June 26, 2013

Then Three Became Five

Finally. A quiet moment. A rare thing these days.

Three kids in the house. One calls me Mommy. The other two call me Miss Cole. Our life has gone from a walk to a gallop literally overnight.

Let me tell you a little about our new additions. We weren't expecting to take in two kids, but you know how God has other plans sometimes... this brother and sister are very close and we didn't feel right splitting them up. So we now have a 7 year old girl and a 3 year old boy staying with us, at least through the next month.

B, the girl, is the little artist. My fridge is covered with her drawings. We made her an art wall in her room last week, so she could have a larger space to display her stuff. She is strong-willed and stubborn as the day is long, but underneath that is a very sweet spirit that looks out for others and wants to take care of everyone. She loves animals (including bugs). She caught a snake in our backyard yesterday and then found herself a pet worm. She begged and begged me to let her keep it in the house, but there are some lines I won't cross. No bugs (or snakes) in the house!

J, the boy, is adorable. That is the word for him. Even his pout and "angry face" are cute. It's hard not to laugh when we put him on time-out. He tries so hard to keep up with the big kids, but his little legs make tag and water fights kinda hard. He loves anything Cars. He also loves airplanes. He gets so excited when the navy planes fly overhead. He jumps up and down and shakes his little fist at the sky, shouting "Good work, airplane!"

● Direction 1: In the blog post, starting at "Three kids in" and ending at "the next month.", rewrite the passage with "gallop" swapped for "sprint".
● Direction 2: According to the blog post, what did B catch in the backyard yesterday?
● Direction 3: Continue the blog post about the new foster kids from where it stops.

● Records shown:
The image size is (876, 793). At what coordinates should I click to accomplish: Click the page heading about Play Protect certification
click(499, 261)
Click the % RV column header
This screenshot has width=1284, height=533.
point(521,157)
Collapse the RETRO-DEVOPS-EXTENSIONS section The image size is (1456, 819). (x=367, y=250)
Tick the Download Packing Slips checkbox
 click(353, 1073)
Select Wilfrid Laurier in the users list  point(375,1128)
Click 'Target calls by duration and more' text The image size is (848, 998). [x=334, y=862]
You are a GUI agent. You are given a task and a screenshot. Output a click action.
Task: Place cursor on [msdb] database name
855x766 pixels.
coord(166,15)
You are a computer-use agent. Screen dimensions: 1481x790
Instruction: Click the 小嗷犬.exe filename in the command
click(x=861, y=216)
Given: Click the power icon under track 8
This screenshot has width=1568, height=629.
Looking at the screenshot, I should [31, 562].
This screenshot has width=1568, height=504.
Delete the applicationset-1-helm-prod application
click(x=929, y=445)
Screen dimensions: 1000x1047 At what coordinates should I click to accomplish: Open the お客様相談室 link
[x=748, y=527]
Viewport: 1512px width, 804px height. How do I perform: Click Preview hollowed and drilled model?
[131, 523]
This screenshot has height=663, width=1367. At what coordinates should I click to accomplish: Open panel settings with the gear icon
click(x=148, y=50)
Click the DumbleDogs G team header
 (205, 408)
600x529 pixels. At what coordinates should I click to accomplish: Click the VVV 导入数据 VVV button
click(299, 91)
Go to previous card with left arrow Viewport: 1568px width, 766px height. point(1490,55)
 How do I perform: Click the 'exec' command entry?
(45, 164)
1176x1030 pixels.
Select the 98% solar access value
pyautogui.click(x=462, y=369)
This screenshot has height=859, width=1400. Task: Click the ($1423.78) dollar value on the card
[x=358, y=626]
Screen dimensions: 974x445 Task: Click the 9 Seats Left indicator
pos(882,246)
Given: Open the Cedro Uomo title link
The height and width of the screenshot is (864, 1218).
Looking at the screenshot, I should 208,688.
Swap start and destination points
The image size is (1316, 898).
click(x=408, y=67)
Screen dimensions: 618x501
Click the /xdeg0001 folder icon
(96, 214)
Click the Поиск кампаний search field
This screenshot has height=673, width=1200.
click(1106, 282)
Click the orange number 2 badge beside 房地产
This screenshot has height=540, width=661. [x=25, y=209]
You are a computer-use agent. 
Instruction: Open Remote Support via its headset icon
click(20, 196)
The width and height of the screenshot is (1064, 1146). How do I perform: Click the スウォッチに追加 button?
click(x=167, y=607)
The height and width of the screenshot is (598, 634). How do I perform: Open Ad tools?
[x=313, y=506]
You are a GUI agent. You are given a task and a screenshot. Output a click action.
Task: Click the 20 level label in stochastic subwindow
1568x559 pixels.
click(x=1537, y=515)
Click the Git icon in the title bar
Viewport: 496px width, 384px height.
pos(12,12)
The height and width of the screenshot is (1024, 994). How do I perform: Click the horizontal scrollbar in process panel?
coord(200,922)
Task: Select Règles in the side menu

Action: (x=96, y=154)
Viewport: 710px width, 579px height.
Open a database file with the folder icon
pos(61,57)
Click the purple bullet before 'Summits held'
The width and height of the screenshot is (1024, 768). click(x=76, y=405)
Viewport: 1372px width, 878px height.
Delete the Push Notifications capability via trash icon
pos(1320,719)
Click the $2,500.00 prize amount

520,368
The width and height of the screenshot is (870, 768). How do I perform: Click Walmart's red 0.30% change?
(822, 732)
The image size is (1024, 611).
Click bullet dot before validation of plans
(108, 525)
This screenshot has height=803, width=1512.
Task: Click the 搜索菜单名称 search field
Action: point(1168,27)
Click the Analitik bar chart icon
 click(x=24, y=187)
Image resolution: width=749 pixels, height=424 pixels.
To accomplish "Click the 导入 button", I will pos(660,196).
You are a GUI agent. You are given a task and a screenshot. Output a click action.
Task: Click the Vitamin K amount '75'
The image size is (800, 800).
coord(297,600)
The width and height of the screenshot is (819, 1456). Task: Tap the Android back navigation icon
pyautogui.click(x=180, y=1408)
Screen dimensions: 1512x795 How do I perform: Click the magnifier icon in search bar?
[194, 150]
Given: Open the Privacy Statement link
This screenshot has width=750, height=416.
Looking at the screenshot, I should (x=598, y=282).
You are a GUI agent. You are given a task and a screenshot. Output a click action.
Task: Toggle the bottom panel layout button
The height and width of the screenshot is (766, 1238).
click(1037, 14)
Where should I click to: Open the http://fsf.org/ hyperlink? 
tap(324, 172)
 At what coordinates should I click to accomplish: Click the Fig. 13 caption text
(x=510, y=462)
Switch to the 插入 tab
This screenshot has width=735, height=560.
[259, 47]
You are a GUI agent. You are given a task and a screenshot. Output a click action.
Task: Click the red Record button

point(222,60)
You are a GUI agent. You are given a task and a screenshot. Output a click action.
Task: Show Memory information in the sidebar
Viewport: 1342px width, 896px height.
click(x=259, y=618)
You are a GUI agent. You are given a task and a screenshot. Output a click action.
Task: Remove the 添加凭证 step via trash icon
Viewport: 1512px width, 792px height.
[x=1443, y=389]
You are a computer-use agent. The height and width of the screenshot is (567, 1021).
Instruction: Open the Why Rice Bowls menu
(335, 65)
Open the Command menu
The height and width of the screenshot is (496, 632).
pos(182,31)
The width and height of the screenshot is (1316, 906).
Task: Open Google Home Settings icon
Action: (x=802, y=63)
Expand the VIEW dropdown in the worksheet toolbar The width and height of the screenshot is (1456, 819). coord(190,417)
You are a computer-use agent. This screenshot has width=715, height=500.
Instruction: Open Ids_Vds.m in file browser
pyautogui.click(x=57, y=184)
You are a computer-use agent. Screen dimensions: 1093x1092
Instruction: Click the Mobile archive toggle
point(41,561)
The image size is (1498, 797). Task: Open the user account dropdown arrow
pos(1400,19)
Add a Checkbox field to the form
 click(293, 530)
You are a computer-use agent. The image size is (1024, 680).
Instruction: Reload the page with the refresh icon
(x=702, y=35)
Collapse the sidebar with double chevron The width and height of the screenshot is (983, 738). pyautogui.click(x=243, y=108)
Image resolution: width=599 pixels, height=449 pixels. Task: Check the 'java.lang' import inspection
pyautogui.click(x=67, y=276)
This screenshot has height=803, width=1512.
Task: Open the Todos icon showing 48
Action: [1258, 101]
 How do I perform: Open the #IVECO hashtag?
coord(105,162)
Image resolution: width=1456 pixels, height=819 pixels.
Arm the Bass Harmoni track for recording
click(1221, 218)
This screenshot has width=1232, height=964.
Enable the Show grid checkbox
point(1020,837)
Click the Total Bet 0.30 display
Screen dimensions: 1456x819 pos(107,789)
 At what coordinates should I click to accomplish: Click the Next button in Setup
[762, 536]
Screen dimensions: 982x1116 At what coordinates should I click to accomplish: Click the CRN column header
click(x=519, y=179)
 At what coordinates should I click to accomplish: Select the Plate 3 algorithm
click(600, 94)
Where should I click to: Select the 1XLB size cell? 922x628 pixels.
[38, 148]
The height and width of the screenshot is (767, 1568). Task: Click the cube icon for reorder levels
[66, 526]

● Final result 1:
Three kids in the house. One calls me Mommy. The other two call me Miss Cole. Our life has gone from a walk to a sprint literally overnight.

Let me tell you a little about our new additions. We weren't expecting to take in two kids, but you know how God has other plans sometimes... this brother and sister are very close and we didn't feel right splitting them up. So we now have a 7 year old girl and a 3 year old boy staying with us, at least through the next month.

● Final result 2: A snake.

● Final result 3:
Caleb is handling siblings better than we thought he would. He gets overwhelmed at times, but we make sure he gets alone time every day so he can process. Since we've talked to him over the last year about the possibility of a little brother, he now calls B and J his little brother and sister. Oops. We tried telling him that these are friends, that they probably aren't staying forever, but the nicknames have stuck and B and J don't seem to mind. B corrects him, though, because she is actually older. But Caleb is taller. So I guess the literal meaning of "little" sister works!

At least once a day, Caleb asks me when the kids are going home. But ten minutes later, he's happily playing tag with them, and alls well. I suppose everyone feels that way about siblings sometimes? Wishing they would just go away? I'm out of my element here, being an only child. This whole multiple dynamic is new ground for me. But we are finding our way.

After a week, I think my ears are finally adjusting to the new volume level in the house. And my throat has stopped hurting from all the extra talking I do! Three littles asking questions, needing re-direction, needing discipline, needing reassurance.

I have come to deeply respect the sanctity of Bedtime.

I also do dishes and laundry twice as often as I used to.

Details about these kiddos are confidential, but I don't imagine they will stay with us permanently. Long term, maybe, but my hope is that they will be reunited with their family. I am seeing firsthand what it looks like when a family gets ripped apart. It hurts my heart. It hurts these precious children even more. My prayer is that God will do what is best for these kids. Whatever that may be.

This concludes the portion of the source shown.